Beginning with the line that contains "third [184, 437]" and continuing through the last line of the items below, write those lines again with "graduate" replaced by "student" and everything else left unchanged.
[Begin MATERIAL SHOWN]
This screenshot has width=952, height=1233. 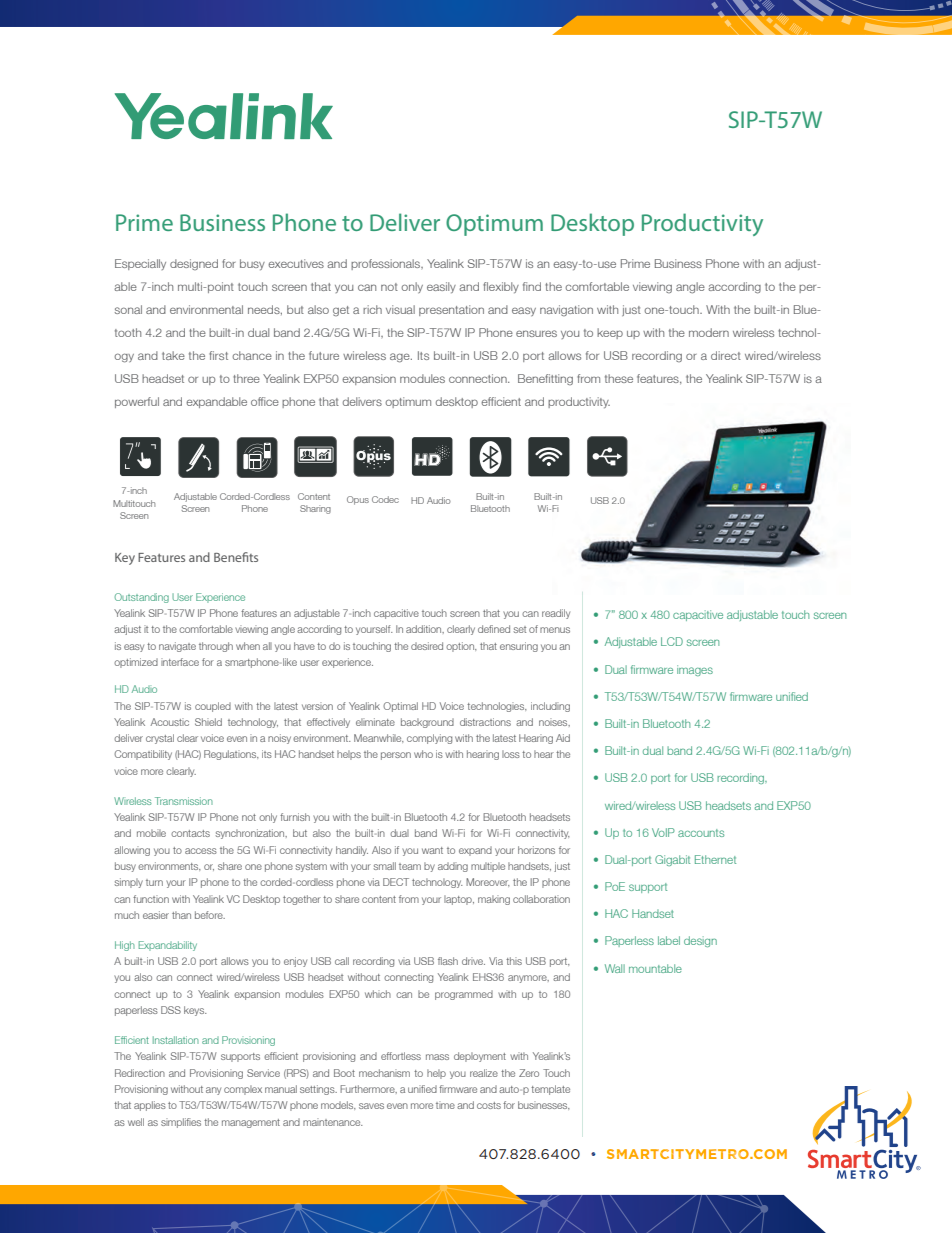 I want to click on keep, so click(x=610, y=333).
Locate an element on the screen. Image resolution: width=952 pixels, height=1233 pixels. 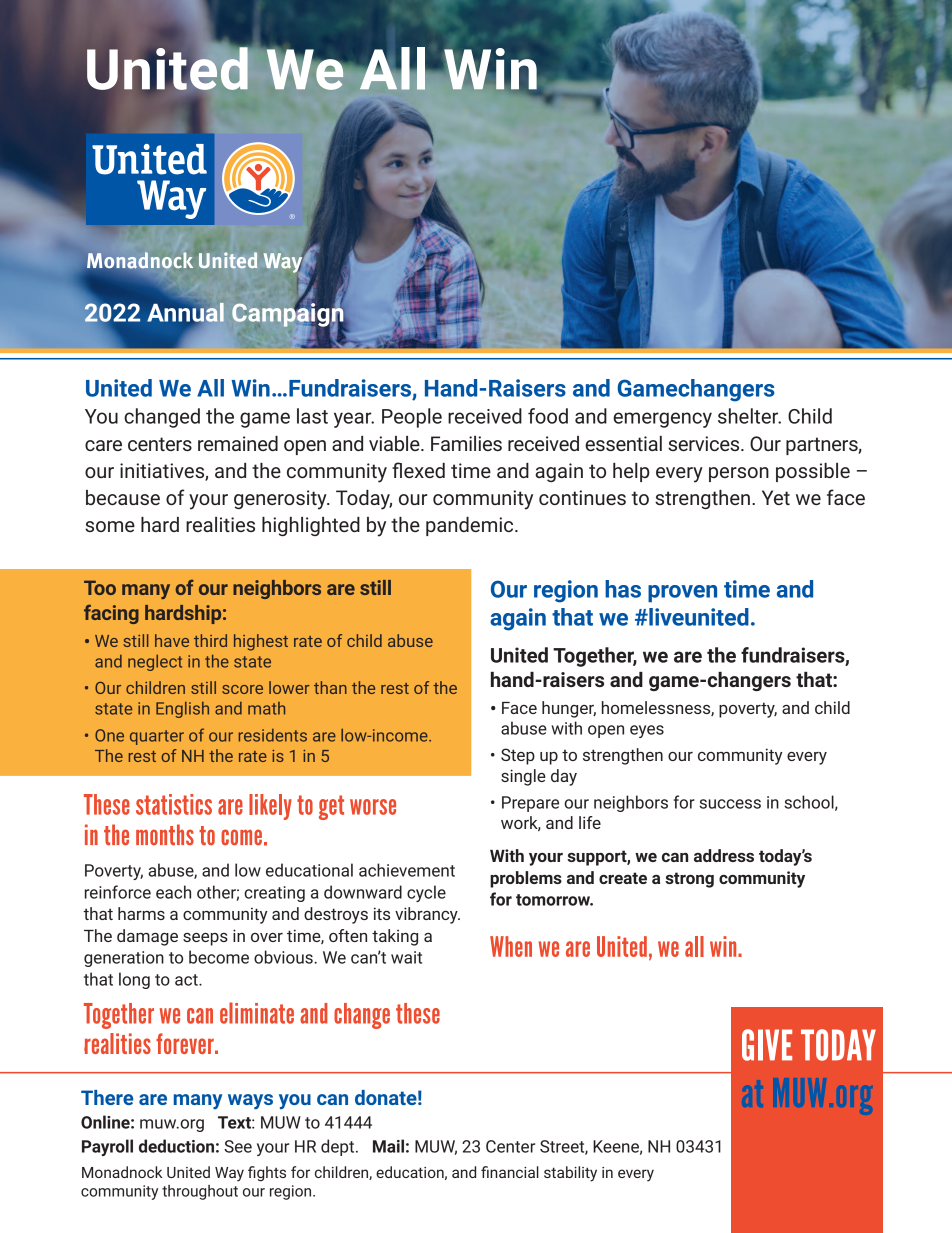
stability is located at coordinates (570, 1174).
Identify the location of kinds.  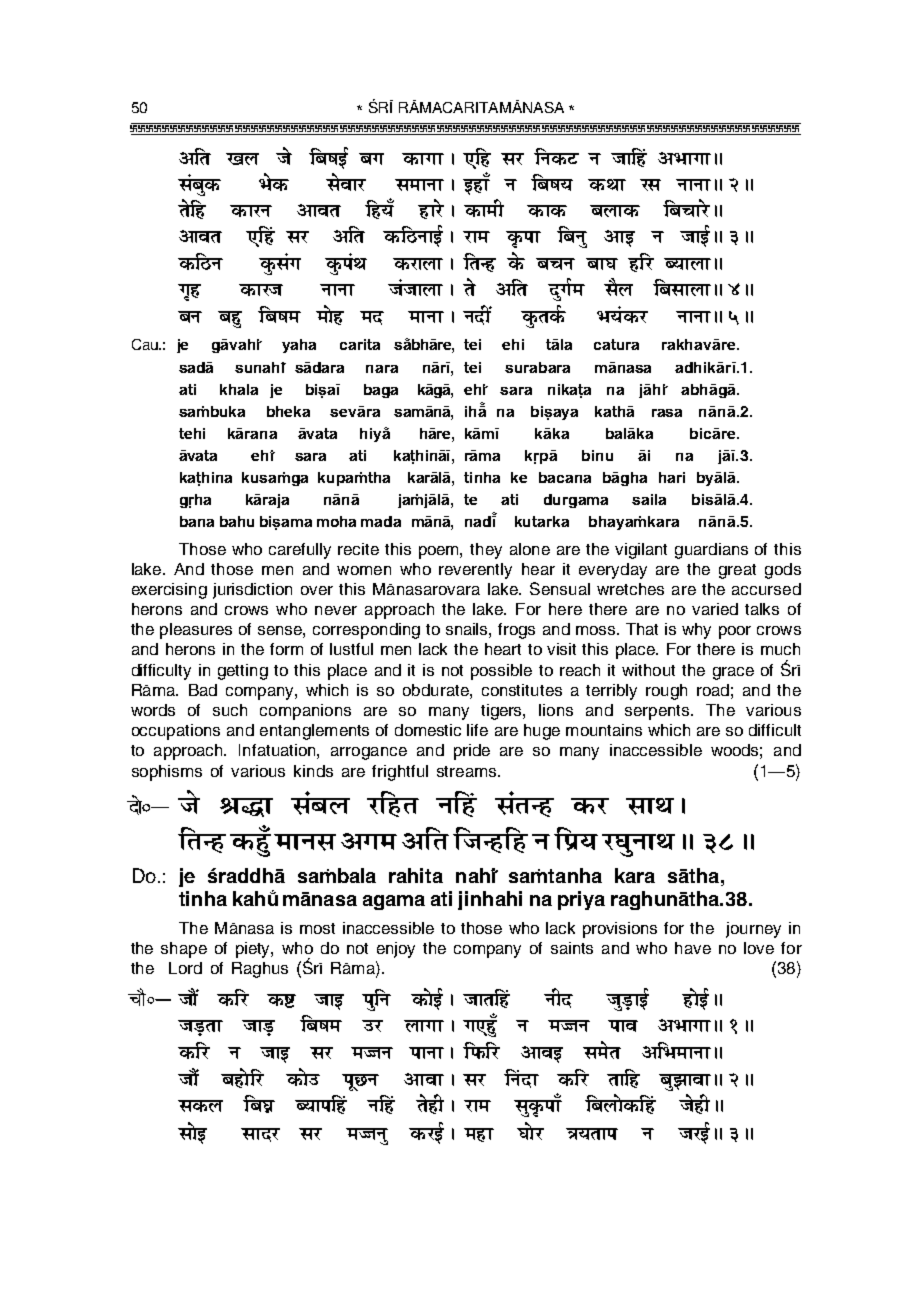
(313, 771).
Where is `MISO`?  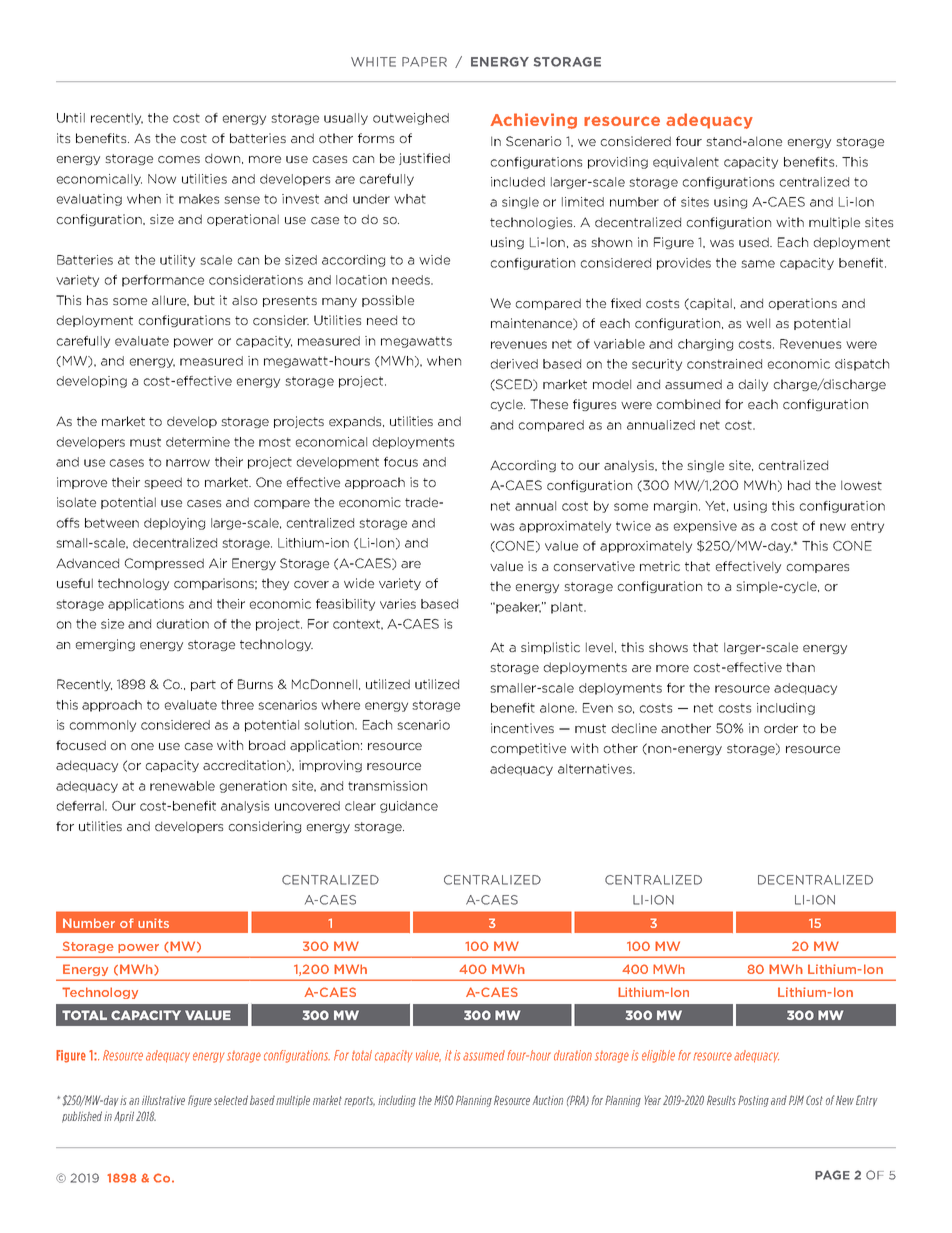
MISO is located at coordinates (444, 1100).
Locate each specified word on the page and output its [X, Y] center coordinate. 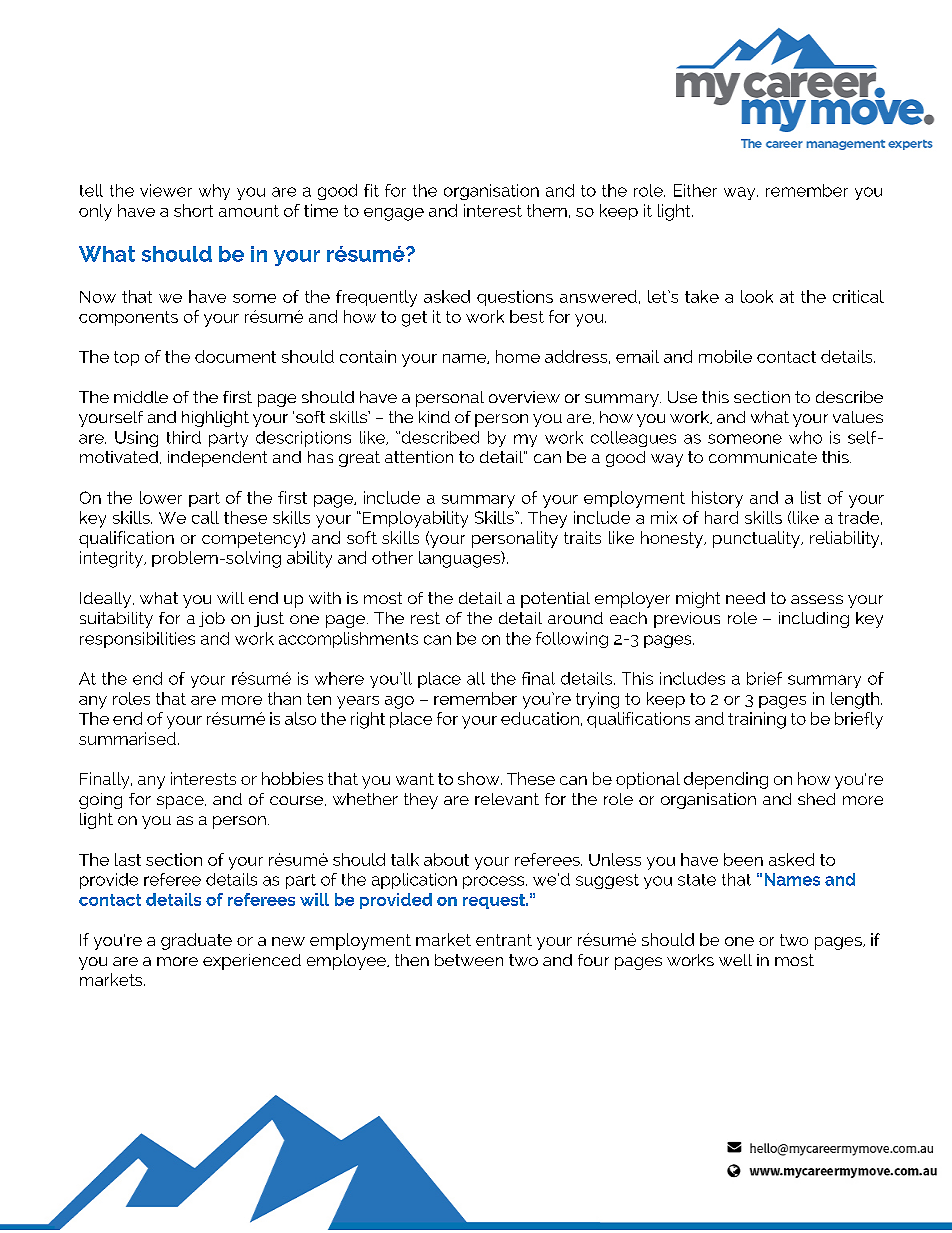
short [193, 210]
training [757, 720]
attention [419, 457]
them [547, 210]
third [184, 437]
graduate [196, 941]
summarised [127, 738]
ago [399, 702]
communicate [763, 457]
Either [695, 190]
[End MATERIAL SHOWN]
COMPLETE OUTPUT ->
third [184, 437]
student [196, 941]
summarised [127, 738]
ago [399, 702]
communicate [763, 457]
Either [695, 190]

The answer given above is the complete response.